:: Given information ::

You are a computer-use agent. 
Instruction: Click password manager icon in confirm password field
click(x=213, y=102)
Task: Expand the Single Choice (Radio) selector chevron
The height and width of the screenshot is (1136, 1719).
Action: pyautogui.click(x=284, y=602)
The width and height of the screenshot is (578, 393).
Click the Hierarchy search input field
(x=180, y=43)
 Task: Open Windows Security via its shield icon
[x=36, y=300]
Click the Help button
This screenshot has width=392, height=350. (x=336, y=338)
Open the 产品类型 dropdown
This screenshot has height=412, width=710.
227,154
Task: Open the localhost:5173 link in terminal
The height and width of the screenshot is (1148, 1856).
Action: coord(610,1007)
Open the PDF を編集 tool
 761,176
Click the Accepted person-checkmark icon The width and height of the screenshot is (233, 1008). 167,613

:::

__Task description__:
Restate, without alteration, the lines of the material above that begin at the one containing "Open the PDF を編集 tool" and run through its last line.

__Response__:
Open the PDF を編集 tool
 761,176
Click the Accepted person-checkmark icon The width and height of the screenshot is (233, 1008). 167,613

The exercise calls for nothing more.